Task data:
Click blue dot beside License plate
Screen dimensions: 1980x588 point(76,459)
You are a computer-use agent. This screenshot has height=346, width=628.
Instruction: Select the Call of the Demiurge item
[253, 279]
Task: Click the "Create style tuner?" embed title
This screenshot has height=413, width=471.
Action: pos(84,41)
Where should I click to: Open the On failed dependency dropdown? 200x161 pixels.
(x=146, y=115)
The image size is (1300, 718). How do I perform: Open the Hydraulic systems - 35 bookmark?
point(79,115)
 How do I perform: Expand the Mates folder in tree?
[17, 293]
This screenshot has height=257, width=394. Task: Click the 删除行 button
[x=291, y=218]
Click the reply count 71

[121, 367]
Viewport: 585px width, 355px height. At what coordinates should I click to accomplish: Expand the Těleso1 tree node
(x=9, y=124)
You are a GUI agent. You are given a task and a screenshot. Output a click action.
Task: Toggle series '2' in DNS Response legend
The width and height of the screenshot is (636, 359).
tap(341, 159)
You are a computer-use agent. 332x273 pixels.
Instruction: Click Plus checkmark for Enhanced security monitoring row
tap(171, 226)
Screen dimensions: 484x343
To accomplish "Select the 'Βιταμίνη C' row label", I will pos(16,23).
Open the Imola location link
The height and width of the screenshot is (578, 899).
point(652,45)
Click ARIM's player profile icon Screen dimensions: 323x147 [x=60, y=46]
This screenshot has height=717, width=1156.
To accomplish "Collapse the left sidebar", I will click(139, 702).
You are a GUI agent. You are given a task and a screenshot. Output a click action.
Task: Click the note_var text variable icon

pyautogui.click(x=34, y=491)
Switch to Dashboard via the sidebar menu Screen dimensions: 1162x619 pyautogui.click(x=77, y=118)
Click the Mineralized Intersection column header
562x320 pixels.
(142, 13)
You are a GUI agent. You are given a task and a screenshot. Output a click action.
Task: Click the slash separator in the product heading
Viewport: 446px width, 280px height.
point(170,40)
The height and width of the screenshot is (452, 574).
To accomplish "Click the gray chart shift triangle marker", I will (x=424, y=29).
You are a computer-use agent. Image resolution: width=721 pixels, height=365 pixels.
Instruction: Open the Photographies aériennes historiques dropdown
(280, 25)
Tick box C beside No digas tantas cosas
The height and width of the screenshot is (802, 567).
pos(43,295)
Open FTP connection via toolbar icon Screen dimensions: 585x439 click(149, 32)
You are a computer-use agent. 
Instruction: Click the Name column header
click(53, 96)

Work required:
Starting at the line with "Viewport: 585px width, 355px" and ending at the line with "Task: Toggle series", print each line of the listing above exactly, with no other lines.

Output below:
Viewport: 585px width, 355px height. At what coordinates should I click to accomplish: Expand the Těleso1 tree node
(x=9, y=124)
You are a GUI agent. You are given a task and a screenshot. Output a click action.
Task: Toggle series '2' in DNS Response legend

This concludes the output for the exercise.